Eastwood’s falsification show more of history in Hoover is a good example. I imagine that almost all of the people who go to that movie enter the picture house knowing approximately nothing about Hoover and come out thinking that’s changed. They won’t have a clue what was true and what was made up, and I expect they don’t care either. Me, I watched it thinking very early on something was wrong: the movie has it that the terrorist bombings which kick off the movie are the work of Communists. Now, I don’t know why Eastwood made up that porkie. Presumably it was either because he personally wants the Commies to look dirtier out of his personal conviction and wish to influence how people think, or because he wanted to make it look like Hoover had SOME sort of justification for what he did in this period, which was to decimate the Communists. The communists who were doing what they could to help the workers of the US. The workers of the US who have been up shit creek ever since Hoover and his mates destroyed the political force which was building support for them. In actual fact it was the work of an Italian anarchist group, the bomings, but hey. Let’s not let the facts get in the way of a good bio-pic story, huh. Or a piece of anti-Communist propaganda, if that is what this movie is.

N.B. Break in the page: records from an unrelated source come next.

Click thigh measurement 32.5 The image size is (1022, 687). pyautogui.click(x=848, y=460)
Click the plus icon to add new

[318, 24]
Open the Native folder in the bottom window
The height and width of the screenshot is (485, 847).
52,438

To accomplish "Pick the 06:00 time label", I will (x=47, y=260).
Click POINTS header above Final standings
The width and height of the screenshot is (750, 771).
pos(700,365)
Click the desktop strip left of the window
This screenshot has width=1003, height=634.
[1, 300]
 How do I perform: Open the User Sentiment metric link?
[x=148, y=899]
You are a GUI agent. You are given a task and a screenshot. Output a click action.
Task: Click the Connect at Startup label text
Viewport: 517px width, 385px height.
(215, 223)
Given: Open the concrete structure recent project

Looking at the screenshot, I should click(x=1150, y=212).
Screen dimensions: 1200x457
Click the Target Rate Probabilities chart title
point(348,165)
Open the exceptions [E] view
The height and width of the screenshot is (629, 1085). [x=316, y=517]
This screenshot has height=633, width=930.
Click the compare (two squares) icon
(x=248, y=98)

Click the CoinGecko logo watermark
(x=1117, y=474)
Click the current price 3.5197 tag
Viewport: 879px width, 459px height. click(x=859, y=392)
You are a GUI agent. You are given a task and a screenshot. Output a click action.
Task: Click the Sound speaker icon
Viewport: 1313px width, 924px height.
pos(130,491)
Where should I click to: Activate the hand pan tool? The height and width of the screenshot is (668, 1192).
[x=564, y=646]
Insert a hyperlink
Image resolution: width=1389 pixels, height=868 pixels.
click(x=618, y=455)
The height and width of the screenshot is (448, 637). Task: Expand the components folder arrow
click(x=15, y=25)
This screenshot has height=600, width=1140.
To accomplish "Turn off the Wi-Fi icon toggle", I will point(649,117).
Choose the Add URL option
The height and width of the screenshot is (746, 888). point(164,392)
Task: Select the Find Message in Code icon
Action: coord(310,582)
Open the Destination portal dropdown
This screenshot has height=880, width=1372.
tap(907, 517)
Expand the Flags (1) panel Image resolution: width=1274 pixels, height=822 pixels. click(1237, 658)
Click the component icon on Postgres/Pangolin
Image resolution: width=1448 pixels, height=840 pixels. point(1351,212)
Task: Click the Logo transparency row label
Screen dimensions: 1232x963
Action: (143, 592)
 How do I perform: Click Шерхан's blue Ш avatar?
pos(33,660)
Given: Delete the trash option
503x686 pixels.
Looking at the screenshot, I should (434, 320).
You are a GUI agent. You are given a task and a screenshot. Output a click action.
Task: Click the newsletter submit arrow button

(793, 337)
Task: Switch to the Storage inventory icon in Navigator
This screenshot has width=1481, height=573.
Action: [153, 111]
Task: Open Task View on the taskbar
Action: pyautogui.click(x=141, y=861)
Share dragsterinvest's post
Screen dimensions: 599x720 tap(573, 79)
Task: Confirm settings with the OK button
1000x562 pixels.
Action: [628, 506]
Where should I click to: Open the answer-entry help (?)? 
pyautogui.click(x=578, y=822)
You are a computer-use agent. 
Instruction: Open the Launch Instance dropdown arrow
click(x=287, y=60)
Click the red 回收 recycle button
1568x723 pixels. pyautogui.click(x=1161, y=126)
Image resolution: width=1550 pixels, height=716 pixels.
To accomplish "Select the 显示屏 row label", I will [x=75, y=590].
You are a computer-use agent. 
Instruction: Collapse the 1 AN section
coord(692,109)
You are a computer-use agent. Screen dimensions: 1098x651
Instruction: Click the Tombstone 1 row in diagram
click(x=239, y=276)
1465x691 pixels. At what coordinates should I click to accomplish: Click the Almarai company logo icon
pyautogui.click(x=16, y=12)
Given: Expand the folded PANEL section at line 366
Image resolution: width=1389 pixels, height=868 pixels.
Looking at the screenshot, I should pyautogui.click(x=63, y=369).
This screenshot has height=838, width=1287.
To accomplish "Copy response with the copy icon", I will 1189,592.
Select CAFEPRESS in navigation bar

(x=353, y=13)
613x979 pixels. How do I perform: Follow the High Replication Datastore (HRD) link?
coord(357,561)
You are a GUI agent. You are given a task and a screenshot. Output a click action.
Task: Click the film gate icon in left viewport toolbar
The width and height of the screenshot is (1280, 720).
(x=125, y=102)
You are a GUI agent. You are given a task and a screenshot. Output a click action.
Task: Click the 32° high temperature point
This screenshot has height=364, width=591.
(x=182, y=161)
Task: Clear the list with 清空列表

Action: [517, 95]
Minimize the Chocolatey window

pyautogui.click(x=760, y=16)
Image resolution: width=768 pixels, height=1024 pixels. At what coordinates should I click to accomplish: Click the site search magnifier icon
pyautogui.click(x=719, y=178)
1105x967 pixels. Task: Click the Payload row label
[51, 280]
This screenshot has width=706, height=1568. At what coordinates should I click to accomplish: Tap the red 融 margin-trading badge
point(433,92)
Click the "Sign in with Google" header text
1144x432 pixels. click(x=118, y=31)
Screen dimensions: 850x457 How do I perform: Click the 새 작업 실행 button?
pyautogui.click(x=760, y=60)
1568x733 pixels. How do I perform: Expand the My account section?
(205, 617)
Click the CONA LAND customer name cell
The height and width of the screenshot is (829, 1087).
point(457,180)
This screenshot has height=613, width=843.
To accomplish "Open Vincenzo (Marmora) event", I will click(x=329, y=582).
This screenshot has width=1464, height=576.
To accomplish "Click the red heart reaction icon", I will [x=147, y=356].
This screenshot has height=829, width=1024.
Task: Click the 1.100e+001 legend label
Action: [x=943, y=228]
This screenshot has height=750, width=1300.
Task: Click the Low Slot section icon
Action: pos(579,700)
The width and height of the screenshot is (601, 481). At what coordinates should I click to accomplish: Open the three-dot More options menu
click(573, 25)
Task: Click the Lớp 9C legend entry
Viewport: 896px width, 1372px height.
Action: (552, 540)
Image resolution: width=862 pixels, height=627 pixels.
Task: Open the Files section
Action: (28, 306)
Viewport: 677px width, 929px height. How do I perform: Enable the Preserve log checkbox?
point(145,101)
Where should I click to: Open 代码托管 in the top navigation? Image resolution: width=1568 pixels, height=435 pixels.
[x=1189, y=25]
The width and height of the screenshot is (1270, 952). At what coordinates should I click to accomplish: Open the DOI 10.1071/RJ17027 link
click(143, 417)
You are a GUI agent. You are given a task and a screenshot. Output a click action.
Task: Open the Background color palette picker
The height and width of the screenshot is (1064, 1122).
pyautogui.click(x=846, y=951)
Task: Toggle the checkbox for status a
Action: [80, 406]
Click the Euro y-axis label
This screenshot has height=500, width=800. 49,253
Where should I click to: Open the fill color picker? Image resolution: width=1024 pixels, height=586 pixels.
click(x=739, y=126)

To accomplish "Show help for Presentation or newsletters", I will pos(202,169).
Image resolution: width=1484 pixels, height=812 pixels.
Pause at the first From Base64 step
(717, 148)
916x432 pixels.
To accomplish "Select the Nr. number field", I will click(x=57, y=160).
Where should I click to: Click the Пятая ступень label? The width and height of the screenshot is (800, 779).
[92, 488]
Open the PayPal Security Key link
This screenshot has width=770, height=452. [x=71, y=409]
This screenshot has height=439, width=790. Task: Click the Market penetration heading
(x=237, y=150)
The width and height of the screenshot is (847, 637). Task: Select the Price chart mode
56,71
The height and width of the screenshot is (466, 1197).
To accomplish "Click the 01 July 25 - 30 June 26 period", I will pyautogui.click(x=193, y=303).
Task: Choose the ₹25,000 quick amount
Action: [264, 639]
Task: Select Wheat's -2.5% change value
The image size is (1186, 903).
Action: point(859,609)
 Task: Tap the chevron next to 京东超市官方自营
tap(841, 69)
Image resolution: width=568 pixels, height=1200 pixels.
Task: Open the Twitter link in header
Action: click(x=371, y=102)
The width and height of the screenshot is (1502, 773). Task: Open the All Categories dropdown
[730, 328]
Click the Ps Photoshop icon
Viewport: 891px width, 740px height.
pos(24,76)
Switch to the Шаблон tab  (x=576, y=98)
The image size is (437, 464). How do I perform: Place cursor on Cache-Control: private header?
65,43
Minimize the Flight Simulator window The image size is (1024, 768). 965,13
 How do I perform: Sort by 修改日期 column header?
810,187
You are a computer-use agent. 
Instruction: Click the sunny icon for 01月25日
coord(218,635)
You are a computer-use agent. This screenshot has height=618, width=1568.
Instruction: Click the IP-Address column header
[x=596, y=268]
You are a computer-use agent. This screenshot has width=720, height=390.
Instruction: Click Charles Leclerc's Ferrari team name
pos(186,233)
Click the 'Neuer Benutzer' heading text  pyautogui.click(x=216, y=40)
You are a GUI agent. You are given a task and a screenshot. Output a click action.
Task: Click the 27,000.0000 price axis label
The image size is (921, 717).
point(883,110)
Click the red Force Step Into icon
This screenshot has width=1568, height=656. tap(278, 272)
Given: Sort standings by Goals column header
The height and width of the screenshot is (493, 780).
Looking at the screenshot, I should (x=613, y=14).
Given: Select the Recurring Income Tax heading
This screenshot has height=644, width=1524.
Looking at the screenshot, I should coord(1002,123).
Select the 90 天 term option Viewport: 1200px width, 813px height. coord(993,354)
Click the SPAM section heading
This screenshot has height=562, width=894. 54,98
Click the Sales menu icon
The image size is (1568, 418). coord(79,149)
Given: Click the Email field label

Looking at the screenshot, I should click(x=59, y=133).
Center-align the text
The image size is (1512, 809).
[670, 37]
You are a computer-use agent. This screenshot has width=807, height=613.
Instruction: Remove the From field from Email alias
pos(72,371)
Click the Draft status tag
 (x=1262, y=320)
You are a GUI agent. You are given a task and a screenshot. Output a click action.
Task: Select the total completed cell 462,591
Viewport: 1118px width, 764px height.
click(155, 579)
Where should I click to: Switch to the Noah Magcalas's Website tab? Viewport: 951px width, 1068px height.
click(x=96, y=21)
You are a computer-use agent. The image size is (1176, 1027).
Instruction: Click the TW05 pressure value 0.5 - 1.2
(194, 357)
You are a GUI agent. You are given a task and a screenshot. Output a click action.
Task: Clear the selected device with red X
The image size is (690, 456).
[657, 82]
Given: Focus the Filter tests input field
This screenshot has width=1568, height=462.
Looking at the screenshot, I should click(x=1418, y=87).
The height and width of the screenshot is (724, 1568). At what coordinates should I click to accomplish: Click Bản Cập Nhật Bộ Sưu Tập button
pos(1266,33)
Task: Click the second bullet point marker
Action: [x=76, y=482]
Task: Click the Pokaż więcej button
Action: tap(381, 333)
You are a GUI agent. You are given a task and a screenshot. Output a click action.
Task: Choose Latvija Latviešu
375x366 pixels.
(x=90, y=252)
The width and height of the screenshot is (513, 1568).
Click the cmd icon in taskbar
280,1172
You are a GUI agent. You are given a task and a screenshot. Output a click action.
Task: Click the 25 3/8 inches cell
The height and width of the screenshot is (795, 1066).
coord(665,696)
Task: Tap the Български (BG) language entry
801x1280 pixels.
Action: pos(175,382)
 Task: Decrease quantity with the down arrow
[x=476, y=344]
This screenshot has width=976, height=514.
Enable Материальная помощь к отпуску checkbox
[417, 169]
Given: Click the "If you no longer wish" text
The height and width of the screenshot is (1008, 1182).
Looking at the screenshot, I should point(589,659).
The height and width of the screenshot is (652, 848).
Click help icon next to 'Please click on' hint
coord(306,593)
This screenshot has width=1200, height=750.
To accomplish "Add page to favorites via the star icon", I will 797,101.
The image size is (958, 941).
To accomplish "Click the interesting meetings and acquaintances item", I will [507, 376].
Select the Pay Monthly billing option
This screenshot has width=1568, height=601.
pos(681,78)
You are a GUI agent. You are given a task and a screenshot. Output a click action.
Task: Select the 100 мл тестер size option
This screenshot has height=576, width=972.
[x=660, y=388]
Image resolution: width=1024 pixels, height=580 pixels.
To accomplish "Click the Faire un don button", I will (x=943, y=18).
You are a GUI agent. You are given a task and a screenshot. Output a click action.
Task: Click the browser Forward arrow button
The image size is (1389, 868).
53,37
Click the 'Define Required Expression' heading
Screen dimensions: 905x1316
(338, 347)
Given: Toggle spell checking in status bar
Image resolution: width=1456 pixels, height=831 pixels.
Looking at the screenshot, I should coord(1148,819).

Rescue Dawn. Herzog. Much as I’ve seen a lot of movies in my life, this was the first time I’ve seen a movie and subsequently been ashamed of doing so. It says at the start it was merely ‘inspired’ by the story of Dengler, Vietnam ‘hero’. But in fact this is a bio-pic, made after Herzog also made a documentary about the guy. It is an amazing story of inspiration and heroism. I mean, it would be. Herzog could have simply stuck to the facts and made a good war movie. Instead he changed many important things about the story to make a bio-pic which is the odd piece of truth cobbled together with tissues of lies. And if you are going to say, so? And does it matter? If that is what you are going to say that, then please go to this site: http://www.rescuedawnthetruth.com/ This is where the families of the men who were with Dengler tell the truth. Where they write about what brave men their relatives were, the ones that Herzog turned into cowards and idiots in order to make Dengler look better. Read this site and I hope you will be ashamed too, ashamed of the idea of the bio-pic and what it means to go to such events to be entertained by history turned into mush, truth into fiction.